4. Web scraping with Requests + BeautifulSoup or Scrapy
Are your favorite shoes sold out again before you could buy them? Or do you wonder how often a price changes? Build a simple Price Monitor with Requests and BeautifulSoup.
My use case: I analyzed listings on ImmobilienScout to understand whether most of them follow the new Berlin Rental Cap. Check out my medium post here.
5. Automate Google Chrome with Selenium
Like PyAutogui, Selenium allows you to automatically interact with your Google Chrome Browser and build some handy automation. Tired of swiping on Tinder, you could automate it with Selenium!
My use case: I used Selenium to automatically download bank statements when I get a new email notification from my broker.
6. Automatically send Emails with smptlib
Automate anything related to emails, such as receiving email reminders from your code, send a confirmation email to users when they create an account, or use it for some automated reporting.
My use case: When I was freelancing at the Bertelsmann Stiftung, I built a simple script that grabbed the link and headline of the latest post I published for them on WordPress and send them an automated email about the new post.
7. Build awesome Machine Learning/Data Web Apps with Streamlit
Streamlit’s open-source app framework is the easiest way to create beautiful, performant web apps in a few lines of Python code. All for free.
My use case: I used this web framework to deploy a machine learning model that I build that allows everyone to predict the price of used tractors. Check out my web app here.

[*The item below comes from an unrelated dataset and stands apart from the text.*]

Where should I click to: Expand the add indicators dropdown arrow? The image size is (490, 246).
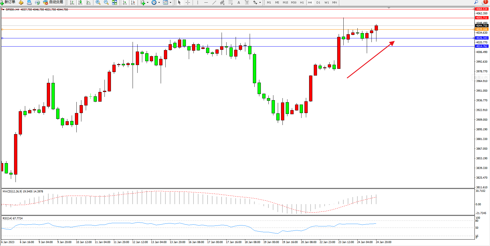pyautogui.click(x=148, y=2)
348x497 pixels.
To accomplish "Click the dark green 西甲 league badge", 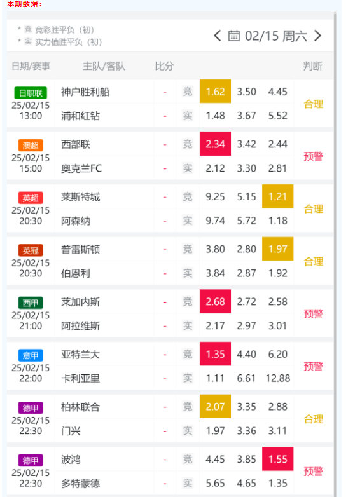I will click(31, 303).
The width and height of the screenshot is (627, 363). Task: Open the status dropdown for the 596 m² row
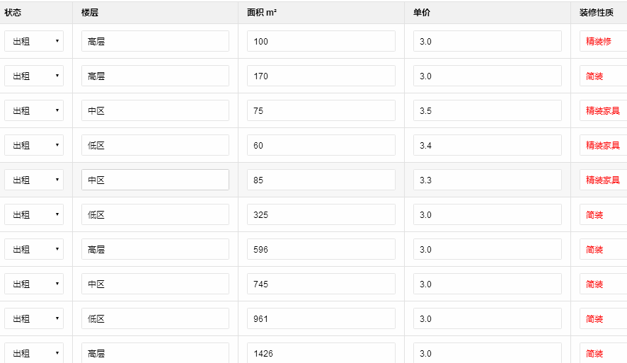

8. Build time series forecasts with Facebook’s Prophet
Prophet is a powerful library for forecasting time series data open-sourced by Facebook.
My use case: I used it for fun to download my bank account cashflows and predict how much money I would have in a few years. Not very realistic or useful but fun to play around with!

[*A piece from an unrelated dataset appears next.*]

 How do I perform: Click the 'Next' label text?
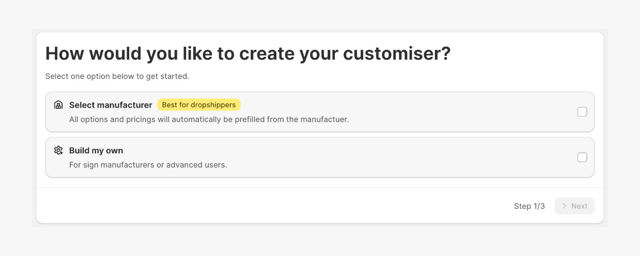pyautogui.click(x=579, y=206)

9. Sentiment Analysis with VADER
VADER (Valence Aware Dictionary and sEntiment Reasoner) is a lexicon and rule-based sentiment analysis tool that is specifically attuned to sentiments expressed in social media and works well on texts from other domains. Check out this cool demo built with streamlit.
My use case: I am currently using this library at work to generate more insights from customer feedback surveys. Extremely, easy to apply and some outstanding results.

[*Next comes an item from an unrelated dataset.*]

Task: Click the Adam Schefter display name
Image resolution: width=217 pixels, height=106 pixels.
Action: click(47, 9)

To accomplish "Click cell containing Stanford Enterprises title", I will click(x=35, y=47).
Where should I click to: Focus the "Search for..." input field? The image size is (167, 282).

10. Analyze and manipulate millions of rows with Pandas
Pandas is a fast, powerful, flexible, and easy-to-use open-source data analysis and manipulation tool, built on top of the Python programming language. If you will ever work with data, you will fall in love with pandas.
My use case: Whenever Excel or GSheet breaks down and I get annoyed how slow those programs are or if I want to do some more complex data manipulation, I use pandas. Pandas is truly amazing and 10 million rows are not a problem for pandas. The library is highly optimized for dealing with large tabular datasets through its DataFrame structure.
As a business student, you should learn Python as it is a very beginner-friendly programming language, where a little bit of Python code will get you quite far. Start with a simple course to learn the basic concepts and then immediately pick some projects to apply your newly learned knowledge that solves some of your own problems through automation or other project ideas. With the right projects, you will impress others, deliver value to your company, and feel motivated to keep on learning and enjoy programming.